I imagine you in the car, I imagine the radio station you must have been listening to. I wonder if you had your coffee that morning, if you’d watched the news. I cannot help the grief from descending every time I let my head dwell on these things—my cheeks become wet again, my throat aches with unsung sobs. I am astonished at this grief, like a scientist who discovers a clinical truth where they weren’t looking for one. I did not know how changeable and odd this would be. I didn’t know how demanding and brutal mourning would be. I didn’t know that it would come and shake me until I rattled, and that it would unceremoniously release me to go make dinner or help with homework or drive to baseball practice. It is odd, grief.
And a year is not a long time.
But the days that constitute 365, the sun ups and sun downs, the progression and the monotony and the marching onward–those moments that merge together into a song lasting one year have cut a wide swath over my life. We have earned a golden lull in the pain, and we have paid for our household peacetime over this year. It was bought with sorrow, our broken hearts and the embraces that we needed to keep ourselves whole (how many times I thought we would fly into a dozen pieces, unable to keep body and soul together, so many nights wishing wishing wishing it had been me, if it had to be someone). Peace has been an expensive commodity, purchased by the currency that is anguish, those coins plunked one, two, three, into that miserly vending machine where all you get for your money is a great, shaking intake of breath, a swipe at the eyes to wipe away the tracks left by weeping, again (and again), and the courage to somehow get up out of bed.

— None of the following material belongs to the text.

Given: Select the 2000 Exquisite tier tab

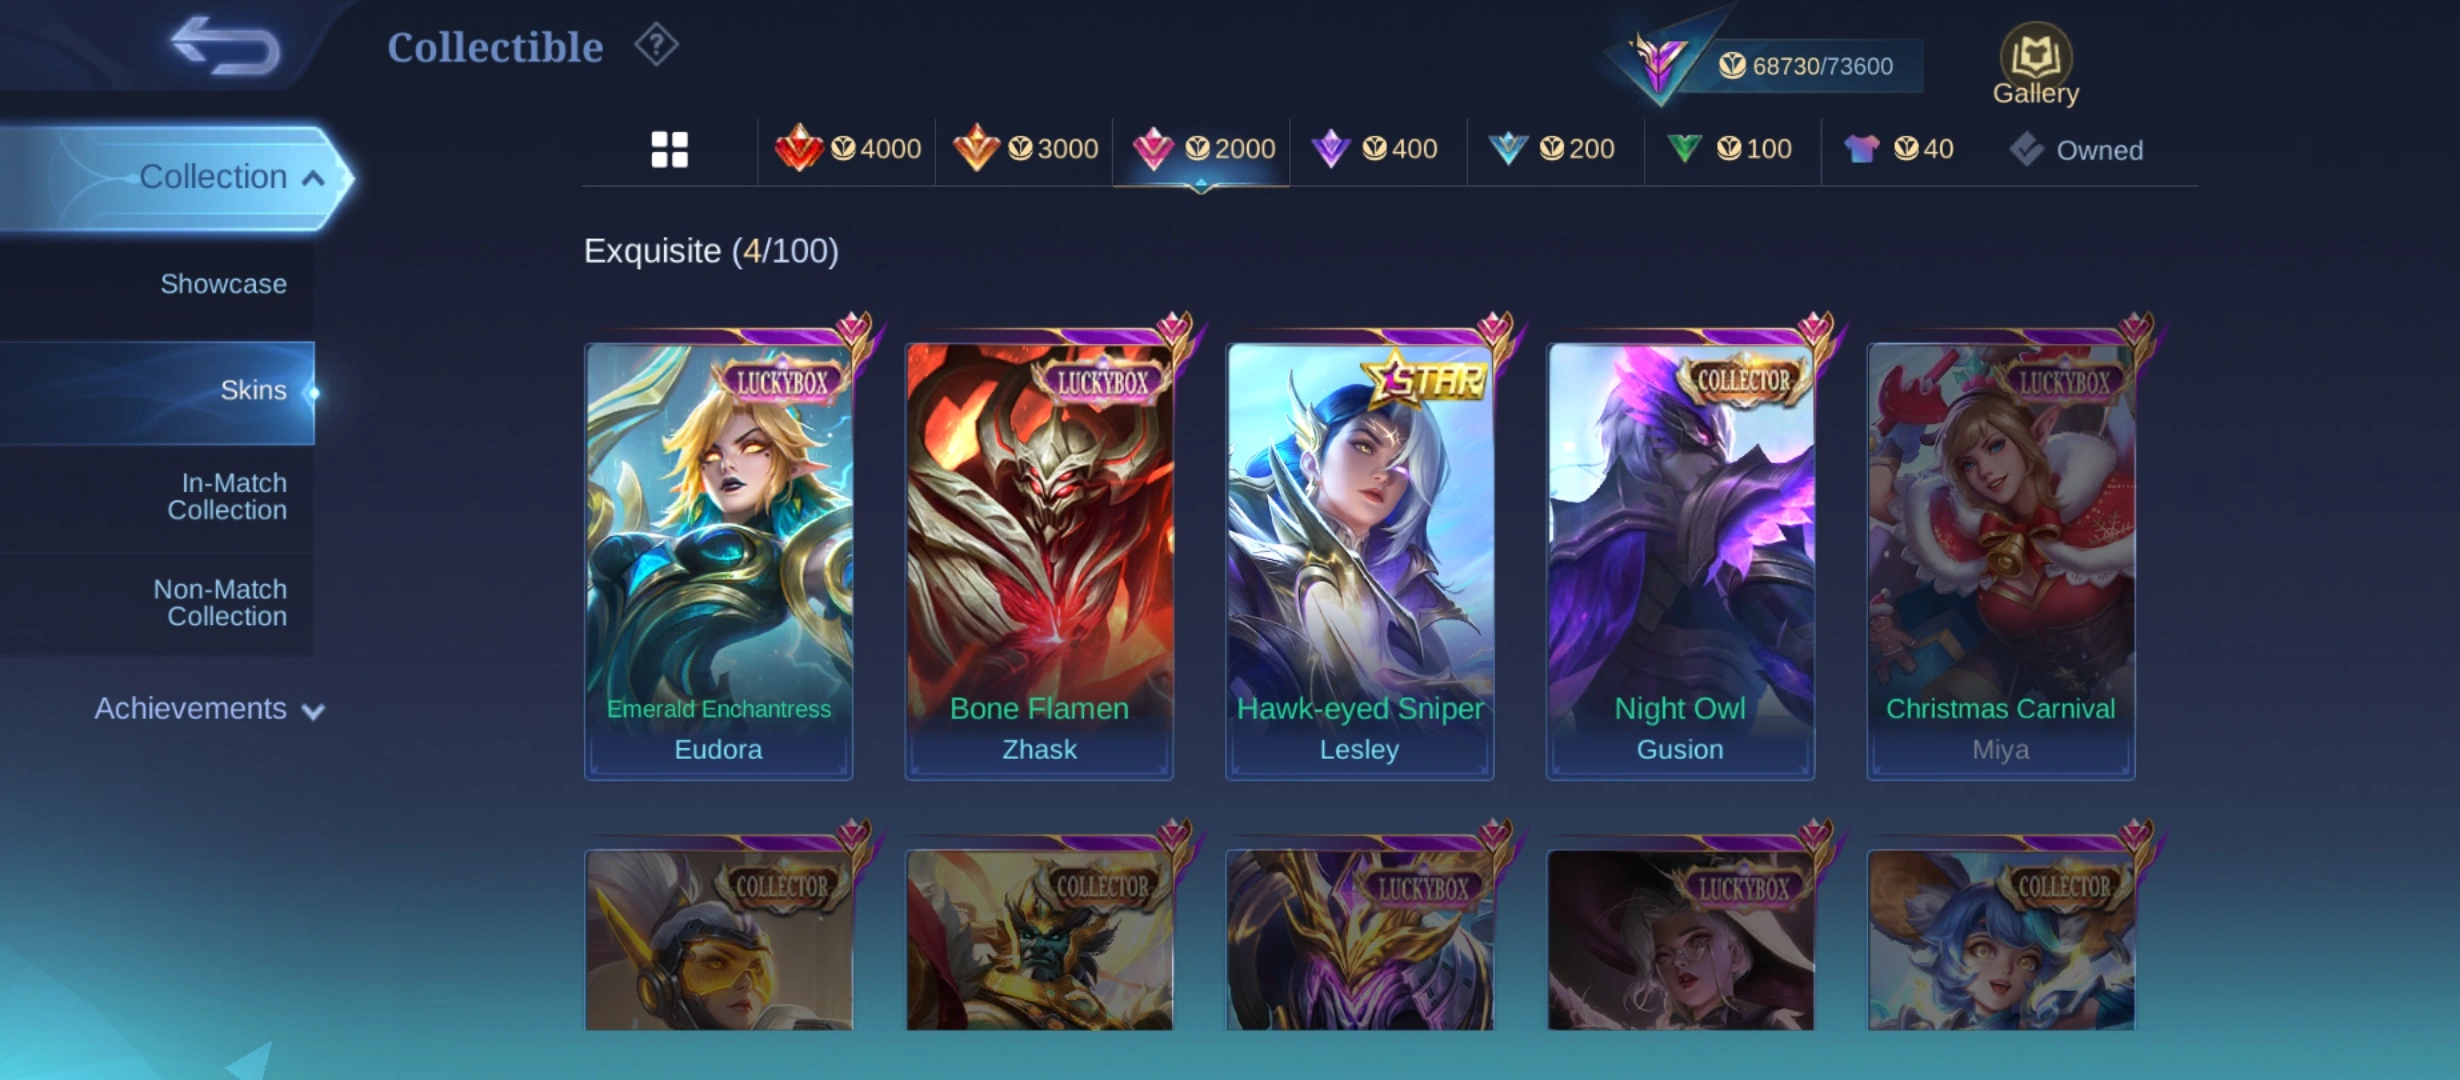Looking at the screenshot, I should point(1202,149).
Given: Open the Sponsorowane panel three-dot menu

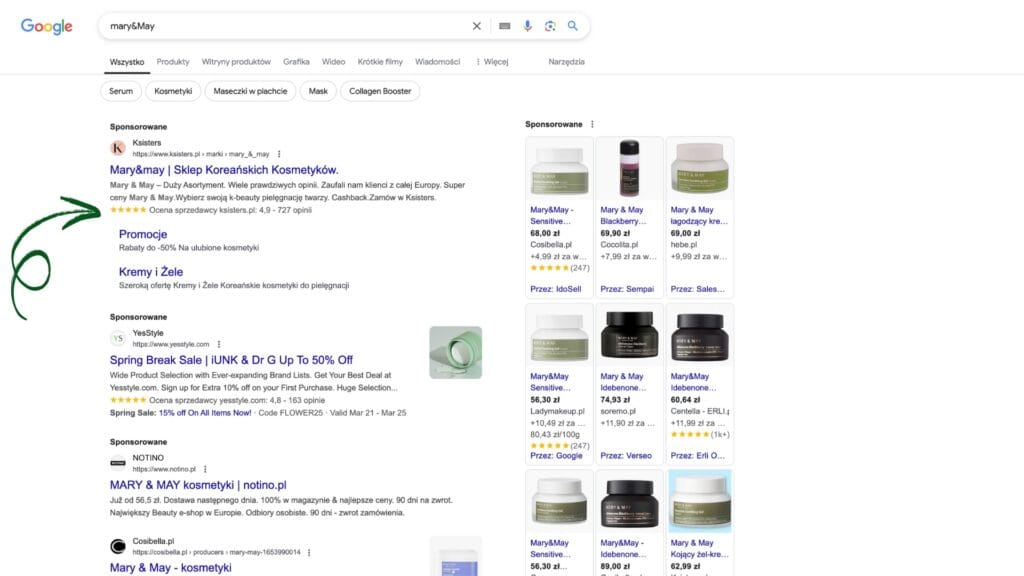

I see you in the children, in the way their faces and hands move, in their senses of humor. I feel you in their hugs. I find mercy and hope and caring in their love. We hold each other aloft, surrounded by the succor of my partner, by the company of our friendships, by the support of family, by the camaraderie of sports teams and the school community, with the aid of therapists and professionals who trade in the business of helping mend the fractures in our hearts, in our lives. We move forward, defining our family and learning to live on earth without you, but not forgetting what it was to have you in our lives. We remember you. We remember you. With love, we remember you.